In fact, democratic government without balance ceases to be a democracy in any fashion, save perhaps in name only. We see something of the sort in Russia, wherein the leader is an autocrat whose will is carried out as if he were a tsar, though he bears the title president and has no possibility of being unseated in a fair election.

Thus we come to the danger of a democracy and an imminent peril our nation is currently facing. That peril has a name: extremism.

If you look at past presidential elections from the standpoint of percentages, the normal margin of victory is small. The population is pretty well balanced between left and right, in terms of actual voting.

Looking back over recent elections, the winner rarely gets more than 52% of the popular vote. Richard Nixon won with almost 61% of the vote in 1972 before the Watergate scandal brought about his resignation. Ronald Reagan is the only president since to even approach that number, winning in 1984 with almost 59% of the vote.

Most wins have been much, much closer. George W. Bush and Donald Trump both won the White House without winning the popular vote and they are the only two men since the 19th century to have done so. Most winners garner just over 50% of the popular vote and this is not just a modern trend. This has been common throughout U.S. history.

What this means is the population of this country is pretty evenly divided about political ideas and it infers that all those ideas must be represented in the halls of government for our nation to function as a democracy.

One of the great dangers facing our country today is this burning desire evident in both national political parties and their supporters to more or less crush the other party. The public animosity between right and left, while certainly not a new phenomenon, seems to be peaking and in so doing opens our nation to internal strife. Internal strife, not the Russians, the Chinese, the North Koreans or the Iranians is our greatest enemy and the only enemy that has any potential to defeat us.

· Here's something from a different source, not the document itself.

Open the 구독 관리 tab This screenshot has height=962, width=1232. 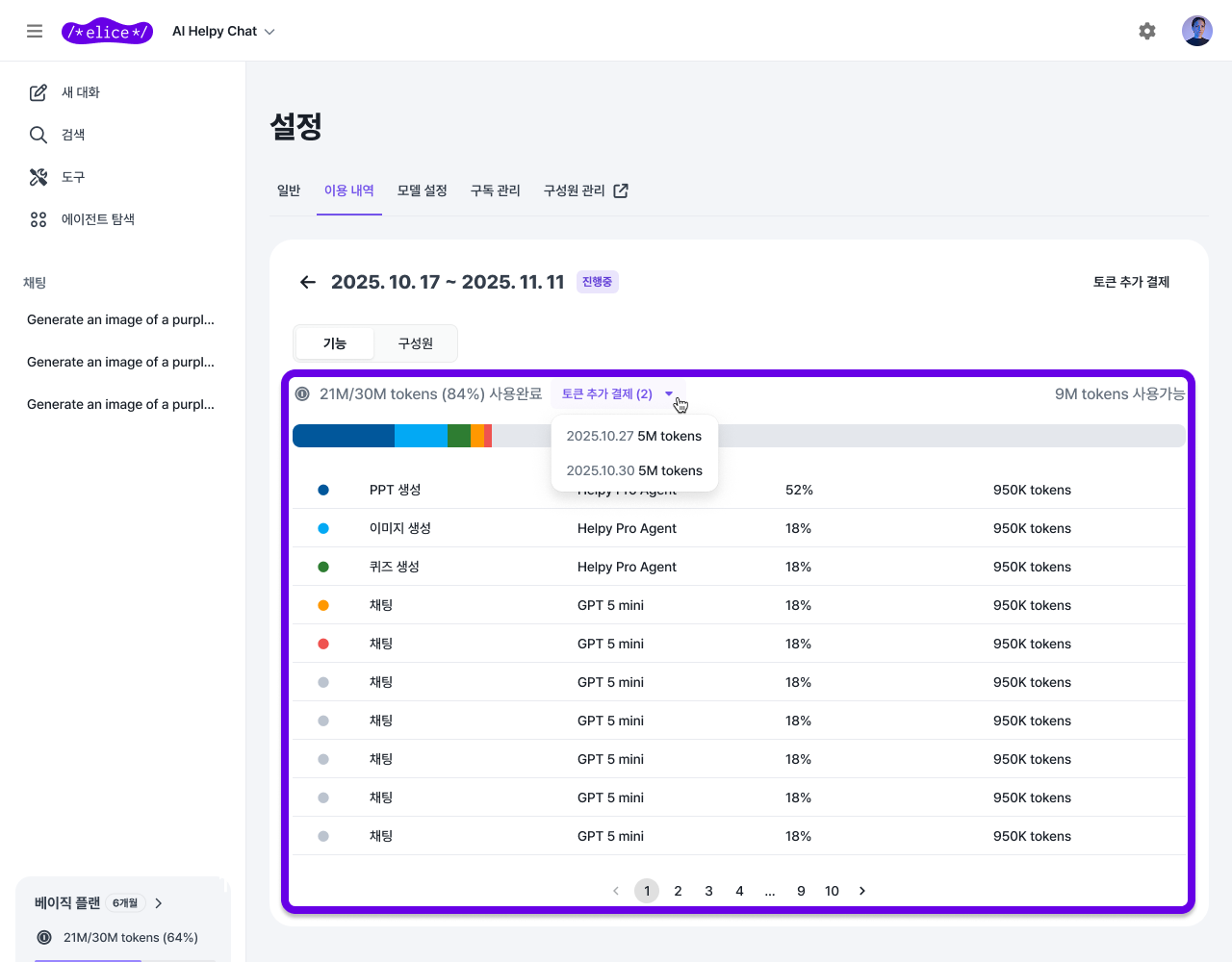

Short of a civilization-ending thermonuclear war, the United States will not fall to an enemy military action. The logistics for a  military conquest of that magnitude simply do not exist in our enemies to pull off such a victory. We, however, are more than capable of doing it to ourselves.

A person's political ideology is not and cannot be more important than the nation as a whole. If we elevate one ideology to a place of unassailable superiority in our culture, we have doomed ourselves to fail.

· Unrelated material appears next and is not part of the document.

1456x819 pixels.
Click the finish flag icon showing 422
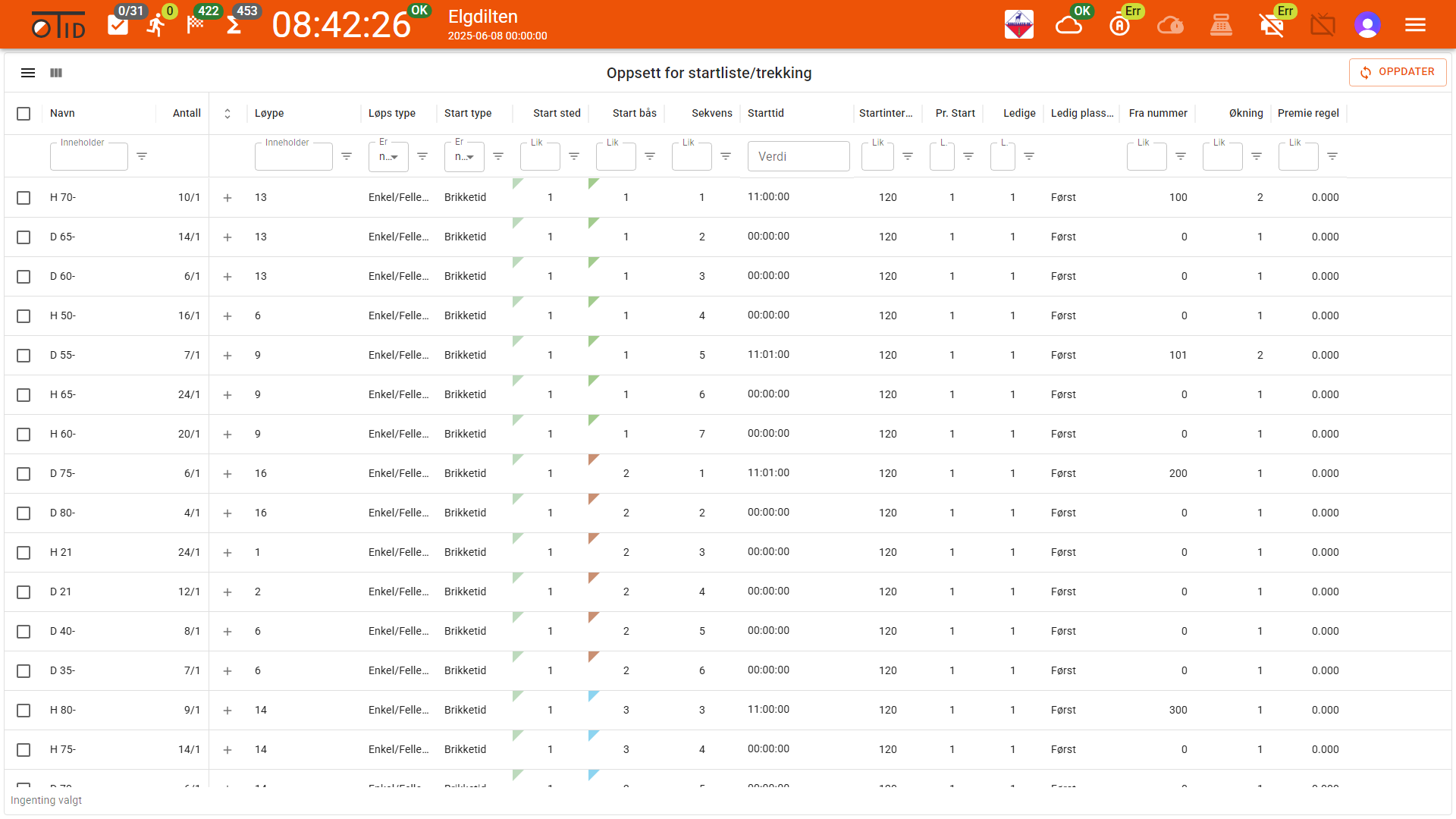point(196,25)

Take a look back at one of the primary causes of the American Revolution, which was taxation without representation. Our voices were not being heard in the courts of King George and the resulting tyranny could not be tolerated.

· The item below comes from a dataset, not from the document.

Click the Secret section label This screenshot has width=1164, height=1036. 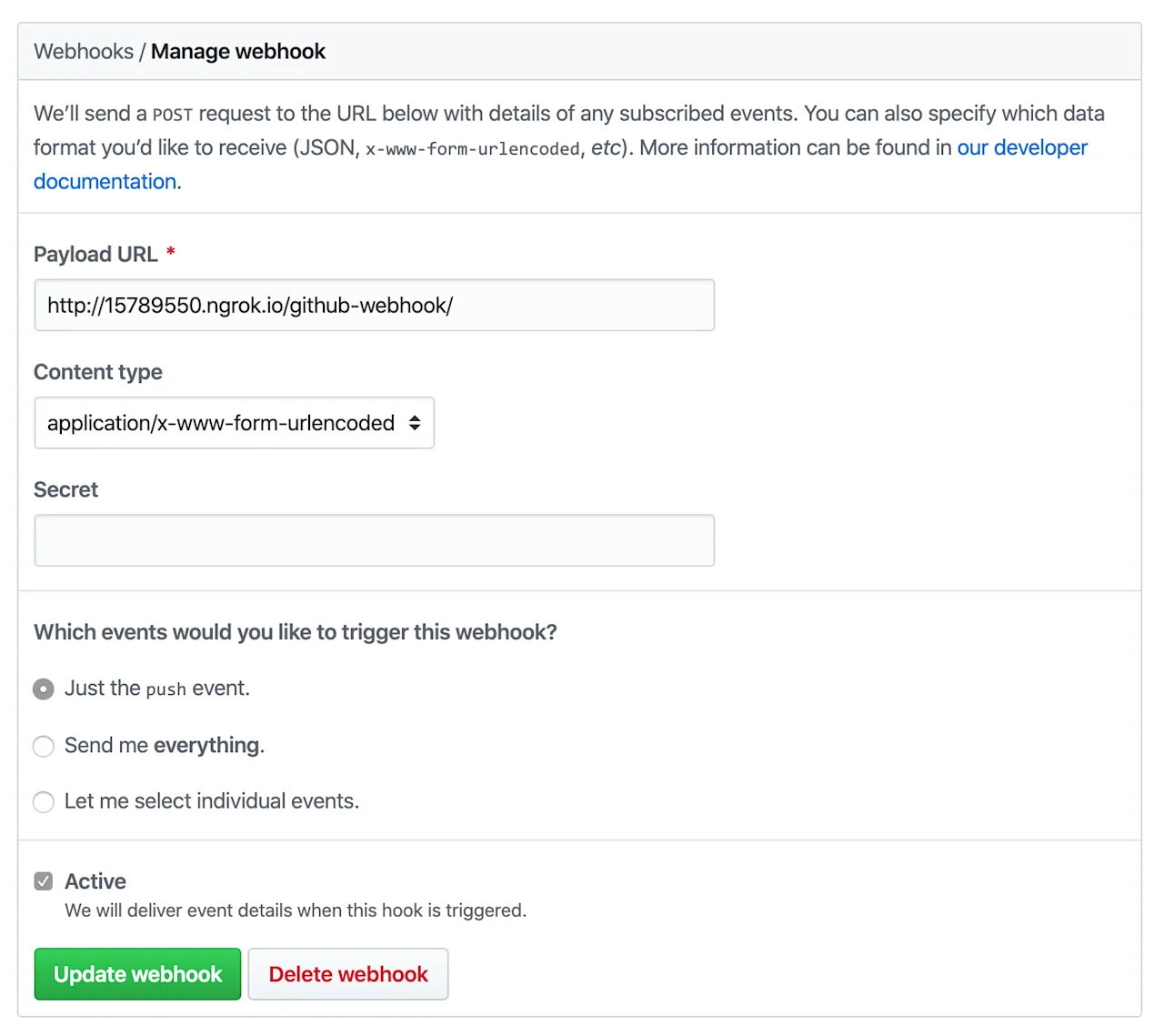tap(65, 489)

In that history lesson lies the greatest danger to our democracy today. We could literally defeat ourselves when no other nation could do such a thing. And don't think for a minute that other countries are not trying their hardest to sow discord in our nation through fake news postings on social media designed specifically to divide us.

America is great and strong precisely because of our diversity and for us to continue in strength every person must have a voice and each voice must be heard in our halls of government.